Police in the capital Ankara arrested 101 suspects in two separate operations against the Gülenist Terror Group (FETÖ) on Friday. The operations targeted FETÖ infiltrators at universities and those involved in fraud at an exam required for employment of candidates to work at the Foreign Ministry.
The terrorist group, which was behind a 2016 coup attempt, faces operations almost on a daily basis. On Friday, police sought the arrest of 121 people involved in stealing questions and answers for exams in 2010, 2011, 2012 and 2013 for consular duties and to be civil servants at the Foreign Ministry. Forty-four suspects were arrested and operations were underway to capture the others.
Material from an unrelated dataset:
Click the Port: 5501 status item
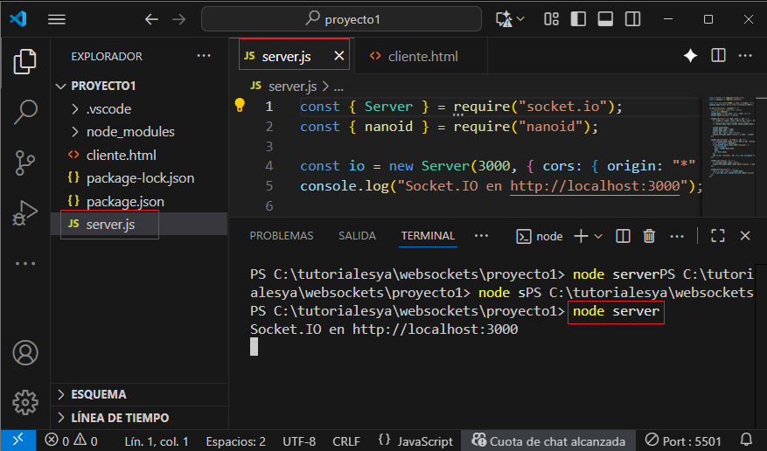 [x=683, y=441]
FETÖ is implicated in a string of fraud and cheating allegations surrounding public exams. The group is accused of using the exams as a stepping stone to the public sector, where many of its members found jobs. Several members of the terrorist group were already convicted of mass cheating in a nationwide exam required for employment in the civil service. Multiple investigations into the group's methods for cheating found that FETÖ leaked questions and answers to younger members, either handpicked by the group's leaders or eager to join the public sector. Former members of the group had testified in other cases that "brothers" or "imams," point men and handlers for FETÖ, provided them with the questions and answers ahead of exams.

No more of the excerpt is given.